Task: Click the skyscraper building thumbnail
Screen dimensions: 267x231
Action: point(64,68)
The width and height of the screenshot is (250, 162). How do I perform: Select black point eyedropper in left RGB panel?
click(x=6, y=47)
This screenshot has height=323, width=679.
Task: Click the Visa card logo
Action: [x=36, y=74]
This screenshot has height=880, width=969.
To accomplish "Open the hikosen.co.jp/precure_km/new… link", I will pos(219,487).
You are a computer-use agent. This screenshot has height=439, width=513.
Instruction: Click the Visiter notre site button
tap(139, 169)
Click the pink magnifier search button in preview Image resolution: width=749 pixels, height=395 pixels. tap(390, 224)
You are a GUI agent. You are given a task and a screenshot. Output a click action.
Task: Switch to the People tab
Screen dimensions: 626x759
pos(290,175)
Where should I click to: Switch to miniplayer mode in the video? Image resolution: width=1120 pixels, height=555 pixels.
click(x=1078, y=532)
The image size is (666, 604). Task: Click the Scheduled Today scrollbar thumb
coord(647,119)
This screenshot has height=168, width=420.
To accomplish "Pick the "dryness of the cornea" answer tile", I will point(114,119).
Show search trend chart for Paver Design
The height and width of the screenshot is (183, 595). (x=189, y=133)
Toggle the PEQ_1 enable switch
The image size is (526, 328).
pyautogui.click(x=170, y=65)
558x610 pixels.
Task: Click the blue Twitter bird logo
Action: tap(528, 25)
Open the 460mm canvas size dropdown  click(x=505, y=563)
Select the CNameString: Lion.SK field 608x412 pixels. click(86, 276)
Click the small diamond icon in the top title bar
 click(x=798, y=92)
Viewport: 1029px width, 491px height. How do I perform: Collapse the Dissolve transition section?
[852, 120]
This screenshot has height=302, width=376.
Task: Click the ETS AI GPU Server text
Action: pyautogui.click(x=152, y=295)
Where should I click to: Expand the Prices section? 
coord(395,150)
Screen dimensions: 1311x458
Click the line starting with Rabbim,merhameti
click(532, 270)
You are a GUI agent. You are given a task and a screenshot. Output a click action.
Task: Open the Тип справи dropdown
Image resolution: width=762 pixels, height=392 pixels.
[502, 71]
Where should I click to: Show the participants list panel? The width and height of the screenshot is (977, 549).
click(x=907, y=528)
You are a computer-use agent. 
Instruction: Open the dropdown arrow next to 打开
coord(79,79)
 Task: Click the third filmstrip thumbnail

# [What to do]
Please go over the data above and copy each line with "thumbnail" in it.

# [Exercise solution]
Task: Click the skyscraper building thumbnail
 Task: Click the third filmstrip thumbnail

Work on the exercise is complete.